I use the types which have a beep and vibrate function too. The beep comes handy when there is strong upwind and they can not hear me calling, the vibrate is a warning, it does not hurt and the shock button gets used probably once every 6 months...


----------



## InTheNet (Jun 1, 2016)

Nothing wrong with an e-collar as long as the dog AND you understand the correct use.
We run both ours off lead all the time. The correction "has only been used once that I remember after the training . 
Our male flushed a coyote out and they were off across a frozen lake. Our V was gaining rapidly. My wife had to give him a little "tickle" to get his attention.
The beep/vibrate will stop them most of the time because they know what is coming.
The setting we use is about what a mosquito bite feels like. I have tested it on myself. 
We like the Garmin Alpha that also shows their location.

They hate the "tickle"!

They also free roam about 5 acres we have under electric fence and they know what is coming after the beep/vibrate. They learn very fast. 
Our previous lab was another story. She would stand at the wire /screw up her courage and go for it.Then she would stand on the other side until we came and got her.


----------



## texasred (Jan 29, 2012)

Mine have always graduated from a checkcord (long line) to a ecollar. It just gives me a reliable recall, so they can enjoy being off leash running.


----------



## InTheNet (Jun 1, 2016)

I jinxed myself! One of our collars died yesterday. It did last 3 + years.


----------



## texasred (Jan 29, 2012)

InTheNet said:


> I jinxed myself! One of our collars died yesterday. It did last 3 + years.

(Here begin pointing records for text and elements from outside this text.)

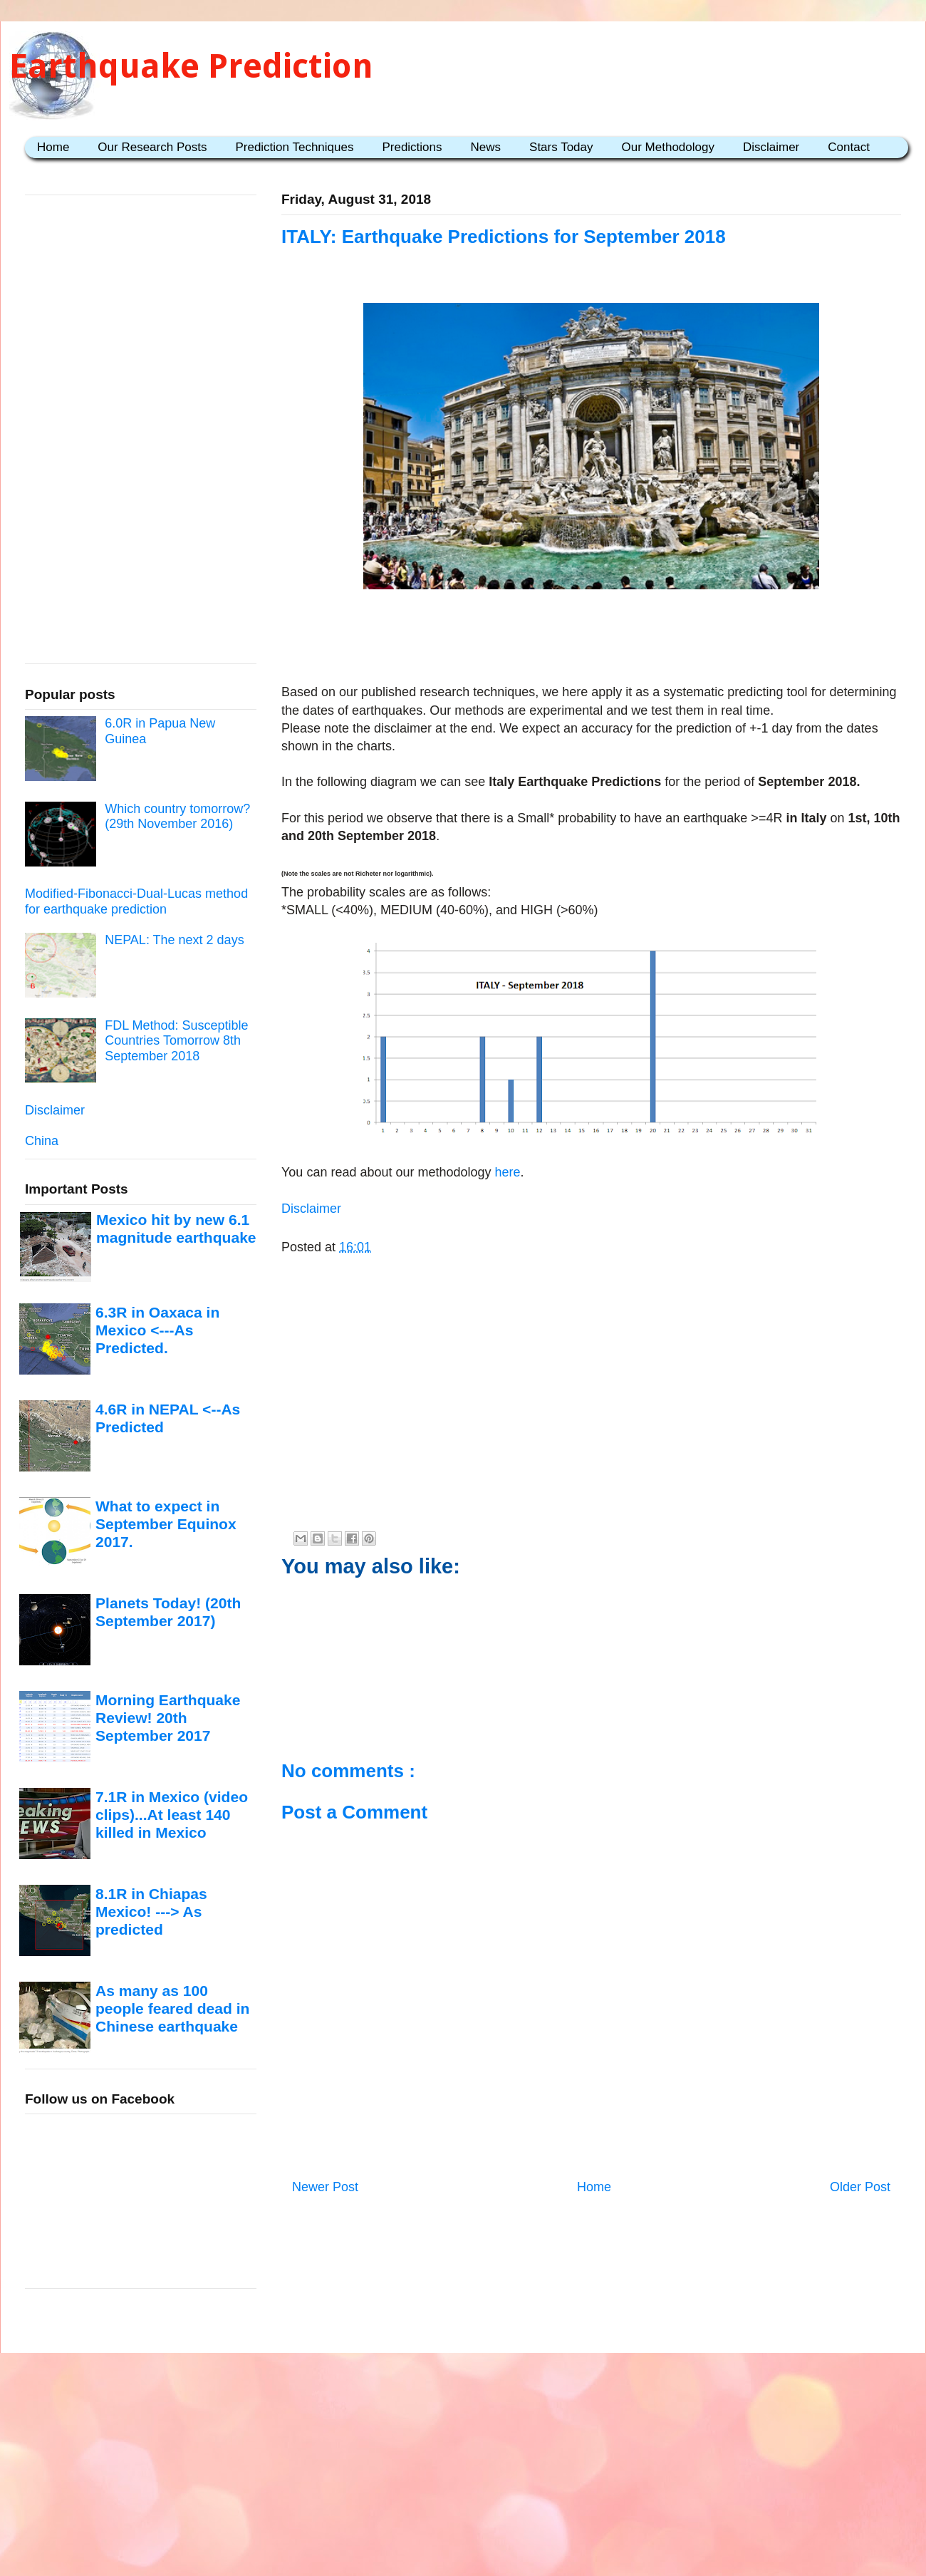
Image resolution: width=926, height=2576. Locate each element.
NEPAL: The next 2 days (174, 940)
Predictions (412, 147)
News (486, 147)
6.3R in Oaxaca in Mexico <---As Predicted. (157, 1330)
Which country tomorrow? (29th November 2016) (177, 817)
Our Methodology (668, 147)
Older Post (860, 2187)
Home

I have a tritronics transmitter that is over 10 years old, and still works. The two collars were replaced right before garmin bought out tritronics. I still use them if I have more than two dogs in the field.
My newer collars (around 4 years old) are dogtra rt edge. Any problem with them has been operated error, as in accidentally nicking the wrong dog.
The only brand I had a problem with was Sport Dog. It would intermittently stop transmitting to the collar. That was a long time ago, and they might have improved the quality over the years.
I’ve never bought a Garmin ecollar. I’ve only used their stand alone GPS collars.

I would not try to go cheap when picking a ecollar. That would be like buying a race car, and using a rope for a seatbelt. It may work, but eventually it’s going to fail.


----------



## Dan_A (Jan 19, 2021)

The idea behind the long line and e collar are methods to reach out and "touch" the dog when out and about. I can't think of any other technology other than a projectile that could do the same. We started on long lines of various lengths and eventually graduated to the e collar. I use an Easy Educator EZ-900. I would not rely on cheap no-name e collars.


----------